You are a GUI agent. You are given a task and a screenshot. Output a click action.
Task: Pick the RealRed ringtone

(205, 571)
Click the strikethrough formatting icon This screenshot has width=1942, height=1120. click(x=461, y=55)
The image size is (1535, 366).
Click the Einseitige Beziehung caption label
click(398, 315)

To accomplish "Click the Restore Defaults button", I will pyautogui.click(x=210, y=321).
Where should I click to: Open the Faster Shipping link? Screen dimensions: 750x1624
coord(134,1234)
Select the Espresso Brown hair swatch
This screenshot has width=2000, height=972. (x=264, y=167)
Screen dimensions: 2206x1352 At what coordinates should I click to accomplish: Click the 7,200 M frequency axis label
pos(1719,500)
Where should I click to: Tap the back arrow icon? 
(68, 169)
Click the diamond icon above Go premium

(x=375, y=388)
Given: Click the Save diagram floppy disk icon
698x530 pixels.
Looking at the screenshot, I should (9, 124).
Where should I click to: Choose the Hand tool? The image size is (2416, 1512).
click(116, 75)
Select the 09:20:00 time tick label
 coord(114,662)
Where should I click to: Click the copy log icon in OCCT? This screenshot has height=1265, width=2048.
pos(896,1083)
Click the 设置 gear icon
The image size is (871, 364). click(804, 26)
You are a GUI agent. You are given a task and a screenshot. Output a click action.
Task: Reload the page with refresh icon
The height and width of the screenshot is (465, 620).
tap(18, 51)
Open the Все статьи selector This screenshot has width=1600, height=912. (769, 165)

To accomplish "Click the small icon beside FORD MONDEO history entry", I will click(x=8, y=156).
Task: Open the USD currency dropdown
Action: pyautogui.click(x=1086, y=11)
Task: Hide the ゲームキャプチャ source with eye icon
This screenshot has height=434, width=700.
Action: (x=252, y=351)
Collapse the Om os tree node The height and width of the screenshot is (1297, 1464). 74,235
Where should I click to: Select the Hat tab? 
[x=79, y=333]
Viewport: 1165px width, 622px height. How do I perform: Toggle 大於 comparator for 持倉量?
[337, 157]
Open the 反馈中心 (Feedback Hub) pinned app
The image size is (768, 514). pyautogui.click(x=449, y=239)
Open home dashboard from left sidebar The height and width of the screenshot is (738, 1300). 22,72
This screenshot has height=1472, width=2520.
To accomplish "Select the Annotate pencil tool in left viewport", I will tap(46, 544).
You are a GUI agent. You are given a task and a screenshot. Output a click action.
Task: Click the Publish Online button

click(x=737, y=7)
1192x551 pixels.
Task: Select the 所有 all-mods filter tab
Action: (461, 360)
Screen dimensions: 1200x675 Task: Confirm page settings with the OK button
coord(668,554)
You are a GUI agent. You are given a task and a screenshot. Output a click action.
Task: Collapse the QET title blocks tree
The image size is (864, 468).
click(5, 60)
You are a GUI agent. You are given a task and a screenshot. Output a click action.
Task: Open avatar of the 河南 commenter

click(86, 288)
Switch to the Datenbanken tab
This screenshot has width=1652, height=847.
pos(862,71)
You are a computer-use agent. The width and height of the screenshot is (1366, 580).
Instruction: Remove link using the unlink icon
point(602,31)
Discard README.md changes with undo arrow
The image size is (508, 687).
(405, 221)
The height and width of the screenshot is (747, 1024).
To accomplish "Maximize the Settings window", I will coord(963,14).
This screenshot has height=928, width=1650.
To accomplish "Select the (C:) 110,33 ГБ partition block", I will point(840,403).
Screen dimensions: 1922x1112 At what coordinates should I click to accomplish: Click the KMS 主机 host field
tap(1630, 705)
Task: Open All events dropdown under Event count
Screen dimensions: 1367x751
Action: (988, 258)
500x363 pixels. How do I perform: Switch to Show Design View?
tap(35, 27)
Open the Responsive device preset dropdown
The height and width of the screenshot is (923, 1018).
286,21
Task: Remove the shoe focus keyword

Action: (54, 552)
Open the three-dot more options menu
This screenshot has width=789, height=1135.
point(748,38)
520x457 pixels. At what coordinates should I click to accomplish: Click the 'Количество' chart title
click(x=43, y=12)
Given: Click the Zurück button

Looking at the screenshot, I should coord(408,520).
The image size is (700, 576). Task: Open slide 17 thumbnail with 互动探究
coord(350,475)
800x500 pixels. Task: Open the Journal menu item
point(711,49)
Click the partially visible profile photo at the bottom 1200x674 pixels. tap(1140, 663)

# # # #

(Set exercise) Reproduce every row above word for word, from the first through the last.

(Exercise output)
You are a GUI agent. You are given a task and a screenshot. Output a click action.
Task: Pick the RealRed ringtone

(205, 571)
Click the strikethrough formatting icon This screenshot has width=1942, height=1120. click(x=461, y=55)
The image size is (1535, 366).
Click the Einseitige Beziehung caption label
click(398, 315)

To accomplish "Click the Restore Defaults button", I will pyautogui.click(x=210, y=321).
Where should I click to: Open the Faster Shipping link? Screen dimensions: 750x1624
coord(134,1234)
Select the Espresso Brown hair swatch
This screenshot has width=2000, height=972. (x=264, y=167)
Screen dimensions: 2206x1352 At what coordinates should I click to accomplish: Click the 7,200 M frequency axis label
pos(1719,500)
Where should I click to: Tap the back arrow icon? 
(68, 169)
Click the diamond icon above Go premium

(x=375, y=388)
Given: Click the Save diagram floppy disk icon
698x530 pixels.
Looking at the screenshot, I should (9, 124).
Where should I click to: Choose the Hand tool? The image size is (2416, 1512).
click(116, 75)
Select the 09:20:00 time tick label
 coord(114,662)
Where should I click to: Click the copy log icon in OCCT? This screenshot has height=1265, width=2048.
pos(896,1083)
Click the 设置 gear icon
The image size is (871, 364). click(804, 26)
You are a GUI agent. You are given a task and a screenshot. Output a click action.
Task: Reload the page with refresh icon
The height and width of the screenshot is (465, 620).
tap(18, 51)
Open the Все статьи selector This screenshot has width=1600, height=912. (769, 165)

To accomplish "Click the small icon beside FORD MONDEO history entry", I will click(x=8, y=156).
Task: Open the USD currency dropdown
Action: pyautogui.click(x=1086, y=11)
Task: Hide the ゲームキャプチャ source with eye icon
This screenshot has height=434, width=700.
Action: (x=252, y=351)
Collapse the Om os tree node The height and width of the screenshot is (1297, 1464). 74,235
Where should I click to: Select the Hat tab? 
[x=79, y=333]
Viewport: 1165px width, 622px height. How do I perform: Toggle 大於 comparator for 持倉量?
[337, 157]
Open the 反馈中心 (Feedback Hub) pinned app
The image size is (768, 514). pyautogui.click(x=449, y=239)
Open home dashboard from left sidebar The height and width of the screenshot is (738, 1300). 22,72
This screenshot has height=1472, width=2520.
To accomplish "Select the Annotate pencil tool in left viewport", I will tap(46, 544).
You are a GUI agent. You are given a task and a screenshot. Output a click action.
Task: Click the Publish Online button

click(x=737, y=7)
1192x551 pixels.
Task: Select the 所有 all-mods filter tab
Action: (461, 360)
Screen dimensions: 1200x675 Task: Confirm page settings with the OK button
coord(668,554)
You are a GUI agent. You are given a task and a screenshot. Output a click action.
Task: Collapse the QET title blocks tree
The image size is (864, 468).
click(5, 60)
You are a GUI agent. You are given a task and a screenshot. Output a click action.
Task: Open avatar of the 河南 commenter

click(86, 288)
Switch to the Datenbanken tab
This screenshot has width=1652, height=847.
pos(862,71)
You are a computer-use agent. The width and height of the screenshot is (1366, 580).
Instruction: Remove link using the unlink icon
point(602,31)
Discard README.md changes with undo arrow
The image size is (508, 687).
(405, 221)
The height and width of the screenshot is (747, 1024).
To accomplish "Maximize the Settings window", I will coord(963,14).
This screenshot has height=928, width=1650.
To accomplish "Select the (C:) 110,33 ГБ partition block", I will point(840,403).
Screen dimensions: 1922x1112 At what coordinates should I click to accomplish: Click the KMS 主机 host field
tap(1630, 705)
Task: Open All events dropdown under Event count
Screen dimensions: 1367x751
Action: (988, 258)
500x363 pixels. How do I perform: Switch to Show Design View?
tap(35, 27)
Open the Responsive device preset dropdown
The height and width of the screenshot is (923, 1018).
286,21
Task: Remove the shoe focus keyword

Action: (54, 552)
Open the three-dot more options menu
This screenshot has width=789, height=1135.
point(748,38)
520x457 pixels. At what coordinates should I click to accomplish: Click the 'Количество' chart title
click(x=43, y=12)
Given: Click the Zurück button

Looking at the screenshot, I should coord(408,520).
The image size is (700, 576). Task: Open slide 17 thumbnail with 互动探究
coord(350,475)
800x500 pixels. Task: Open the Journal menu item
point(711,49)
Click the partially visible profile photo at the bottom 1200x674 pixels. tap(1140, 663)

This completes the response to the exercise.